226. Sorry, Baby
Dir. Eva Victor
Pluma invitada: Flor Zuriñe de la Peña Maillard
Siempre aterra ver una ópera prima escrita, dirigida y protagonizada por la misma persona porque pueden tener dos pilares: un entendimiento completo con protección de las ideas principales, y el sesgo de ser intocable e inaccesible para el resto del mundo. Un ejemplo es The Mastermind, película que presenta una subversión interesante de las clásicas películas de robos a lugares, pero se cae por tener un ritmo irregular formado por tomas aburradiamentes largas sin la reflexión que llega a tener Tarkovsky con el mismo recurso. Tomando esto en cuenta, es mi placer informar que Sorry, Baby no cae en dichos errores y otorga una de las experiencias más sentimentales y personales de lo que queda del año.

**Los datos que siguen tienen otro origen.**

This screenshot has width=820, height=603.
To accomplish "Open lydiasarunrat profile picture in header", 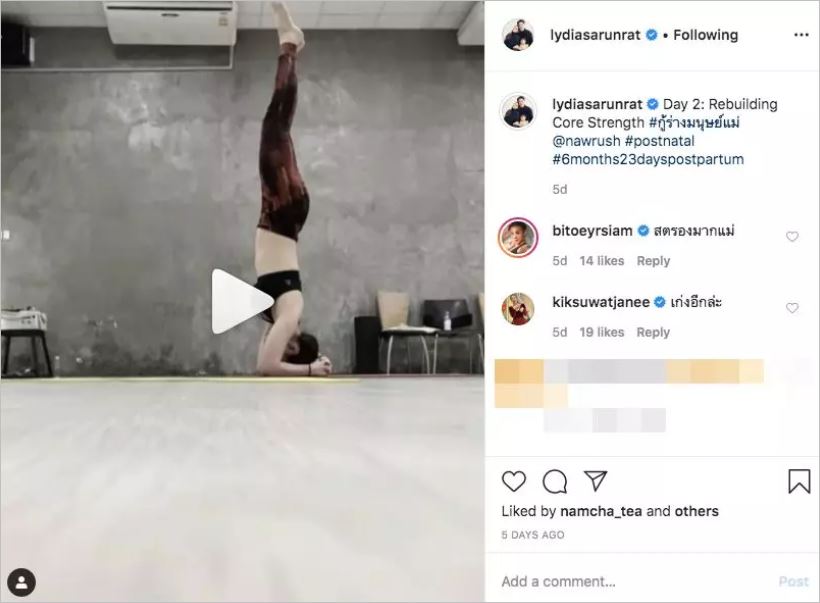I will [518, 35].
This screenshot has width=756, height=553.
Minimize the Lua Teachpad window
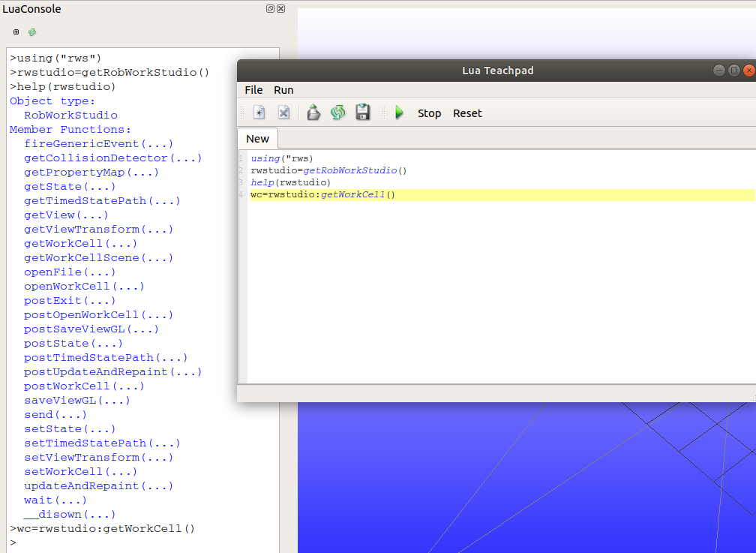coord(719,71)
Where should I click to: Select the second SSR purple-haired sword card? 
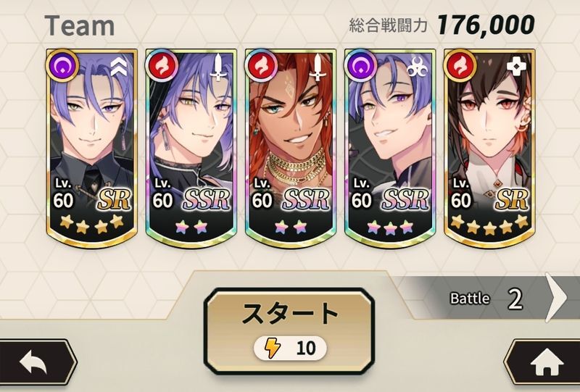click(x=191, y=148)
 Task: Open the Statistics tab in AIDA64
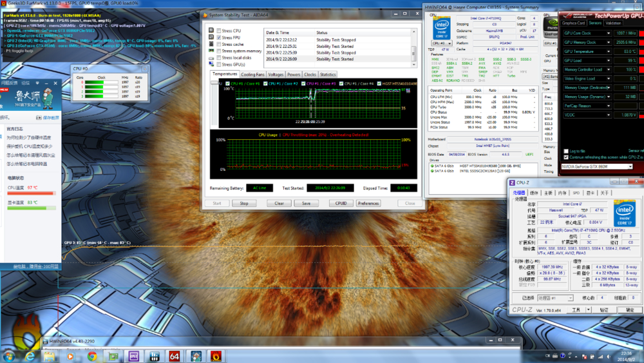[x=328, y=75]
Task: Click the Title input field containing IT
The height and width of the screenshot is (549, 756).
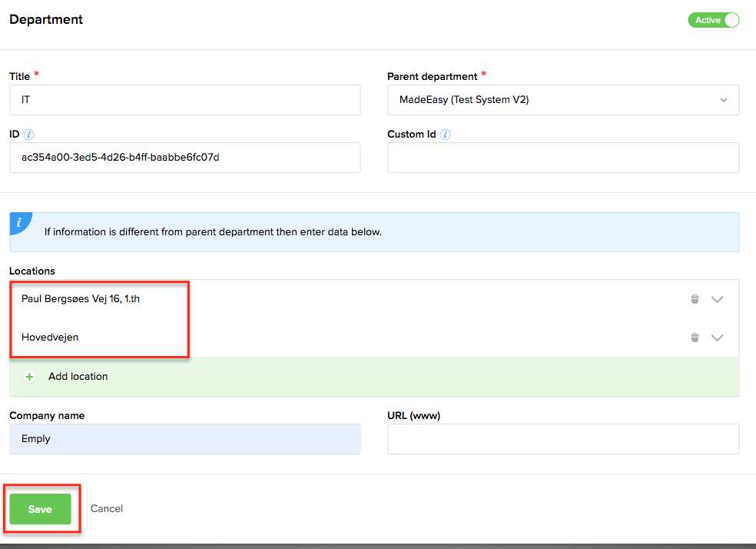Action: [x=184, y=100]
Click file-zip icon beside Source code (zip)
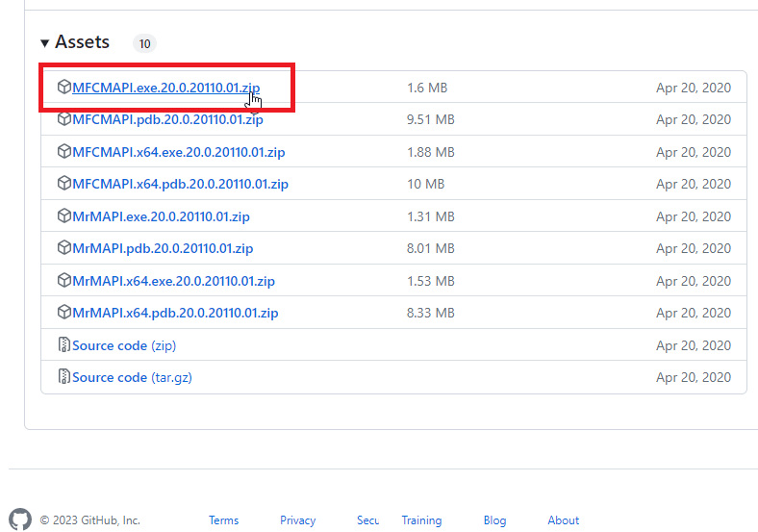758x532 pixels. [x=64, y=345]
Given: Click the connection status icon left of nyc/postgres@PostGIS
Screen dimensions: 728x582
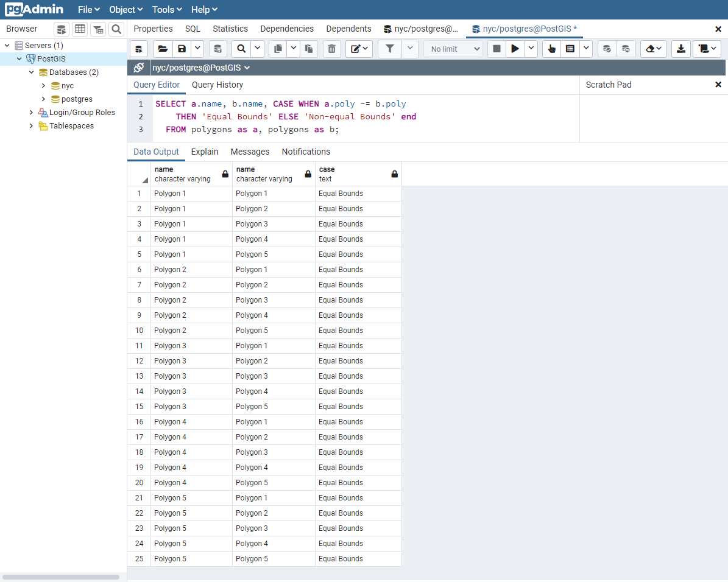Looking at the screenshot, I should (x=139, y=68).
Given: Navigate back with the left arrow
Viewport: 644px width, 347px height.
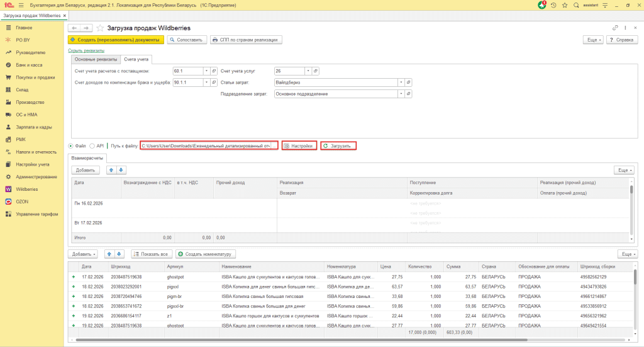Looking at the screenshot, I should click(x=74, y=28).
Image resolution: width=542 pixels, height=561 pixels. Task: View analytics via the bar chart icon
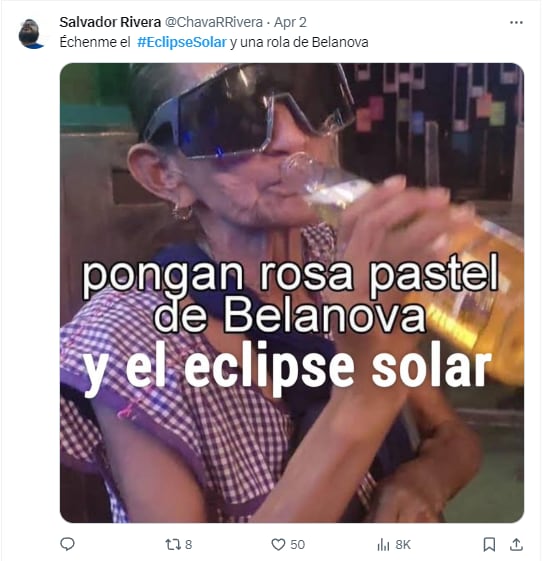384,545
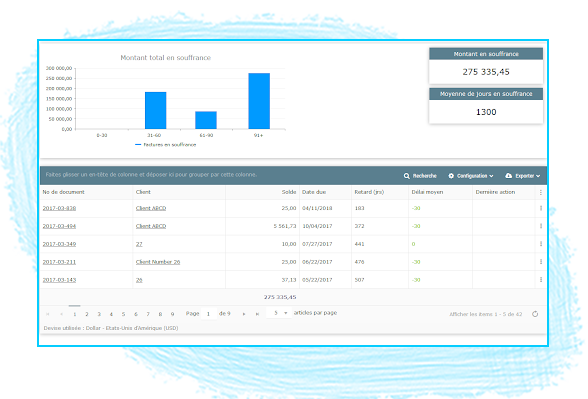The width and height of the screenshot is (588, 399).
Task: Open document link 2017-03-211
Action: click(59, 262)
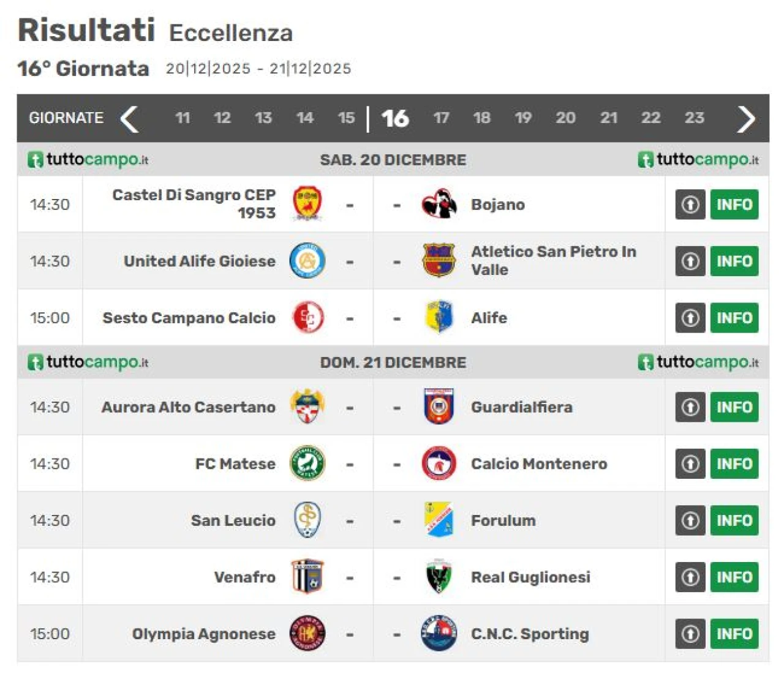Open INFO for the Olympia Agnonese match
The width and height of the screenshot is (784, 679).
[x=734, y=634]
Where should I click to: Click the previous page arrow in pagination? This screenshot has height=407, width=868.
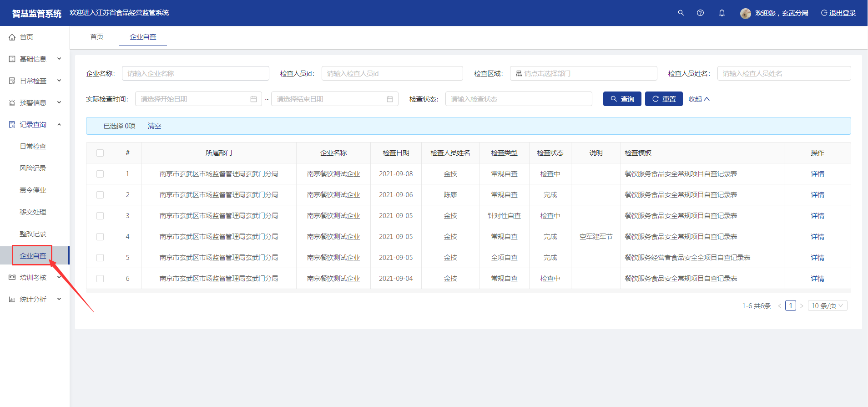(779, 306)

Eva Victor crea algo realmente bello al contar una historia triste, la vida te pegará, escupirá y hasta te ignorará porque no se detiene en el duelo. Hace mucho no me sentía tan acompañada por una película porque el reflejo que crea con Ágnes - la protagonista - es tan escalofriante como lo es acogedor. Su incidente incitador es - con rabia lo escribo - común dentro de nuestra realidad lo cual lleva a que su personaje se llega a castigar por las consecuencias de cómo actuó, mostrando una evolución muy humana e íntima que muchas de nosotras hemos tenido. Es una comedia negra hasta en momentos incómodos, amarrado por un guion escrito con cachitos de alma, un gatito todo precioso y una actuación estelar de su creadora. Al final, ¿quién no se ríe de sus traumas para que pesen menos?
Ahora, voy a ahondar en una escena específica, entonces si no la has visto, espero te saltes esta parte y regreses después de llorar con un vacío en el estómago.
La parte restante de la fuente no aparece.